#### INSTRUCTIONS TO FOLLOW
Convert every line of the material below into a JSON array of strings, with one string per line and blank lines omitted.
BEGIN
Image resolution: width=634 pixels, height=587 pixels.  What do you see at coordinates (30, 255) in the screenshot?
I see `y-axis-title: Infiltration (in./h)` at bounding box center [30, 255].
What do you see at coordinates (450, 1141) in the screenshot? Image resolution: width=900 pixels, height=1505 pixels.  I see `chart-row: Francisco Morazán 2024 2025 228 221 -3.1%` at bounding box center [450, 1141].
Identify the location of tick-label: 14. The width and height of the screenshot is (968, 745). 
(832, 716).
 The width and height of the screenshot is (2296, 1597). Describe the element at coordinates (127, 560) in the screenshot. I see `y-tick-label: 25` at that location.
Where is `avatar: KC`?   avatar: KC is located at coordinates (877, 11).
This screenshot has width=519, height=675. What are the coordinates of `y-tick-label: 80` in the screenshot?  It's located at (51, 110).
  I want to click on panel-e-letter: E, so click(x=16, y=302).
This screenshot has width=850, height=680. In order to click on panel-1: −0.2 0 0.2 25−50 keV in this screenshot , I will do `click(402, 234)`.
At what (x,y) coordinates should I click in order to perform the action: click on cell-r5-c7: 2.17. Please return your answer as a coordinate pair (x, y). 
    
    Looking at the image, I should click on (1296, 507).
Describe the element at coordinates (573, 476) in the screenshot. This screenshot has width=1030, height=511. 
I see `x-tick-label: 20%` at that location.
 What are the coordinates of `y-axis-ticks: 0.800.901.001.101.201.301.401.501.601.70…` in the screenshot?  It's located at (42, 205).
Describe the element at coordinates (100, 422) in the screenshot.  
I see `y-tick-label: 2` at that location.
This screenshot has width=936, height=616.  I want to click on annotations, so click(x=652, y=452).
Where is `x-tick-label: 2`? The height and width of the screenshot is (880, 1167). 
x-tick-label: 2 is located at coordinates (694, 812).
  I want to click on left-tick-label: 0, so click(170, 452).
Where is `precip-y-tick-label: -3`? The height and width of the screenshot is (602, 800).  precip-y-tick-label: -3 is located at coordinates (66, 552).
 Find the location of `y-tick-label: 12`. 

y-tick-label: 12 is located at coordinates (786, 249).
END
#### FINISHED TASK
[
  "Image resolution: width=634 pixels, height=587 pixels.  What do you see at coordinates (30, 255) in the screenshot?",
  "I see `y-axis-title: Infiltration (in./h)` at bounding box center [30, 255].",
  "What do you see at coordinates (450, 1141) in the screenshot? Image resolution: width=900 pixels, height=1505 pixels.  I see `chart-row: Francisco Morazán 2024 2025 228 221 -3.1%` at bounding box center [450, 1141].",
  "Identify the location of tick-label: 14. The width and height of the screenshot is (968, 745). ",
  "(832, 716).",
  " The width and height of the screenshot is (2296, 1597). Describe the element at coordinates (127, 560) in the screenshot. I see `y-tick-label: 25` at that location.",
  "Where is `avatar: KC`?   avatar: KC is located at coordinates (877, 11).",
  "This screenshot has width=519, height=675. What are the coordinates of `y-tick-label: 80` in the screenshot?  It's located at (51, 110).",
  "  I want to click on panel-e-letter: E, so click(x=16, y=302).",
  "This screenshot has width=850, height=680. In order to click on panel-1: −0.2 0 0.2 25−50 keV in this screenshot , I will do `click(402, 234)`.",
  "At what (x,y) coordinates should I click in order to perform the action: click on cell-r5-c7: 2.17. Please return your answer as a coordinate pair (x, y). ",
  "    Looking at the image, I should click on (1296, 507).",
  "Describe the element at coordinates (573, 476) in the screenshot. This screenshot has width=1030, height=511. ",
  "I see `x-tick-label: 20%` at that location.",
  " What are the coordinates of `y-axis-ticks: 0.800.901.001.101.201.301.401.501.601.70…` in the screenshot?  It's located at (42, 205).",
  "Describe the element at coordinates (100, 422) in the screenshot.  ",
  "I see `y-tick-label: 2` at that location.",
  "This screenshot has width=936, height=616.  I want to click on annotations, so click(x=652, y=452).",
  "Where is `x-tick-label: 2`? The height and width of the screenshot is (880, 1167). ",
  "x-tick-label: 2 is located at coordinates (694, 812).",
  "  I want to click on left-tick-label: 0, so click(170, 452).",
  "Where is `precip-y-tick-label: -3`? The height and width of the screenshot is (602, 800).  precip-y-tick-label: -3 is located at coordinates (66, 552).",
  " Find the location of `y-tick-label: 12`. ",
  "y-tick-label: 12 is located at coordinates (786, 249)."
]